SCLaan · 2024-10-03T15:01:16Z

The inter- and extrapolation of data in dfm_tools.modelbuilder.cmems_nc_to_ini can lead to stripes in resulting initial field. Large sudden jumps in salinity and temperature can result in unstable simulations that are not able to run through their spin-up.

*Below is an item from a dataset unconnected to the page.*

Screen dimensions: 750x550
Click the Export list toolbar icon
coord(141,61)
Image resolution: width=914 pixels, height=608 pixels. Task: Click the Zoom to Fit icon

MWE (using `cmems_nc_to_ini`)

import os
import xarray as xr

import hydrolib.core.dflowfm as hcdfm
import dfm_tools as dfmt

#%% input
dir_output = r'p:\11209715-rnbs\hydro\forcings\initial_field'
t_start    = '20140101' 
dir_pattern     = r'p:\11209715-rnbs\hydro\forcings\NBS-FM_forcing\data\cmems_reanalysis\cmems_{ncvarname}_*.nc'
list_quantities = ['salinitybnd','temperaturebnd']

#%% make initial field
ext_file_old = os.path.join(dir_output, 'CMEMSini_old.ext')
ext_old = hcdfm.ExtOldModel()

ext_old = dfmt.cmems_nc_to_ini(ext_old=ext_old,
                               dir_output=dir_output,
                               list_quantities=list_quantities,
                               tstart=t_start,
                               dir_pattern=dir_pattern)

#%% plot result
file_nc  = str(ext_old.forcing[0].filename.filepath)
data_xr = xr.open_dataset(file_nc)

data_xr['so'].isel(time=-1,depth=1).plot()

Current behavior

Currently, the following steps are taken in cmems_nc_to_ini:

Interpolation of NaNs in horizontal plane (first y, then x):
data_xr = data_xr.interpolate_na(dim='latitude').interpolate_na(dim='longitude')
Extrapolation of data in horizontal plane (first y, then x):
data_xr = data_xr.ffill(dim='latitude').bfill(dim='latitude')
data_xr = data_xr.ffill(dim='longitude').bfill(dim='longitude')
Extrapolation of data in vertical:
data_xr = data_xr.ffill(dim='depth').bfill(dim='depth')

Desired behavior

Extrapolation of data in vertical.
data_xr = data_xr.ffill(dim='depth').bfill(dim='depth')
Interpolation of data in horizontal:
- Using nearest neighbor, not linear interpolation.
  data_xr = data_xr.interpolate_na(dim='latitude', method='nearest').interpolate_na(dim='longitude', method='nearest')
- Ideally, using a triangulation, instead of an interpolation per dimension.
  TO DO
Extrapolation of data in horizontal.
data_xr = data_xr.ffill(dim='latitude').bfill(dim='latitude')
data_xr = data_xr.ffill(dim='longitude').bfill(dim='longitude')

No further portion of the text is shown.